1 Introduction
1.1 Purpose
This reference manual describes the Erlang programming language. The focus is on the language itself, not the implementation. The language constructs are described in text and with examples rather than formally specified, with the intention to make the manual more readable. The manual is not intended as a tutorial.
Information about this implementation of Erlang can be found, for example, in System Principles (starting and stopping, boot scripts, code loading, error logging, creating target systems), Efficiency Guide (memory consumption, system limits) and ERTS User's Guide (crash dumps, drivers).
1.2 Prerequisites
It is assumed that the reader has done some programming and is familiar with concepts such as data types and programming language syntax.
1.3 Document Conventions
In the document, the following terminology is used:
- A sequence is one or more items. For example, a clause body consists of a sequence of expressions. This means that there must be at least one expression.
- A list is any number of items. For example, an argument list can consist of zero, one or more arguments.

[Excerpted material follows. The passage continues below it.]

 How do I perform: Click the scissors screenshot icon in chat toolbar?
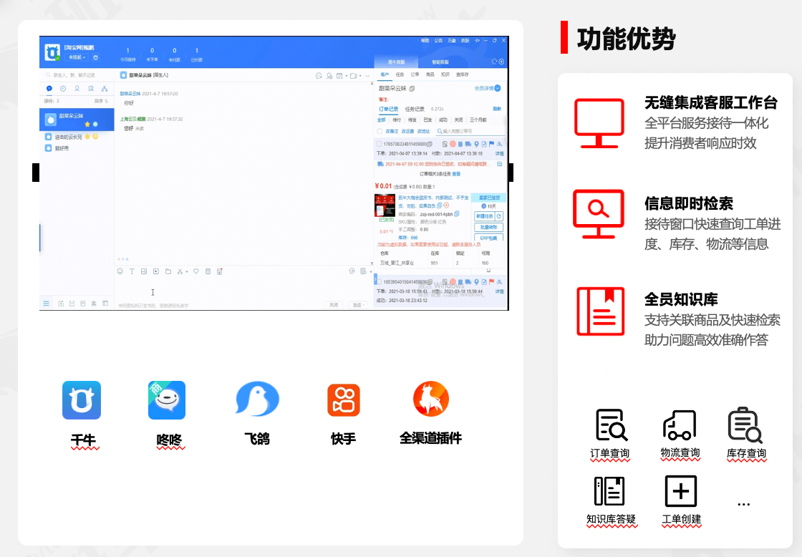pyautogui.click(x=180, y=271)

If a feature has been added recently, in Erlang 5.0/OTP R7 or later, this is mentioned in the text.
1.4 Complete List of BIFs
For a complete list of BIFs, their arguments and return values, refer to erlang(3).
1.5 Reserved Words
The following are reserved words in Erlang:
after and andalso band begin bnot bor bsl bsr bxor case catch cond div end fun if let not of or orelse query receive rem try when xor
1.6 Character Set
In Erlang 4.8/OTP R5A the syntax of Erlang tokens was extended to allow the use of the full ISO-8859-1 (Latin-1) character set. This is noticeable in the following ways:
-
All the Latin-1 printable characters can be used and are shown without the escape backslash convention.
-
Atoms and variables can use all Latin-1 letters.
Octal | Decimal | Class | |
200 - 237 | 128 - 159 | Control characters | |
240 - 277 | 160 - 191 | - ¿ | Punctuation characters |
300 - 326 | 192 - 214 | À - Ö | Uppercase letters |
327 | 215 | × | Punctuation character |
330 - 336 | 216 - 222 | Ø - Þ | Uppercase letters |
337 - 366 | 223 - 246 | ß - ö | Lowercase letters |
367 | 247 | ÷ | Punctuation character |
370 - 377 | 248 - 255 | ø - ÿ | Lowercase letters |
In Erlang/OTP R16 the syntax of Erlang tokens was extended to handle Unicode. To begin with the support is limited to strings, but Erlang/OTP R18 is expected to handle Unicode atoms as well. More about the usage of Unicode in Erlang source files can be found in STDLIB's User'S Guide. The default encoding for Erlang source files is still Latin-1, but in Erlang/OTP R17 the default encoding will be UTF-8. The details on how to state the encoding of an Erlang source file can be found in epp(3).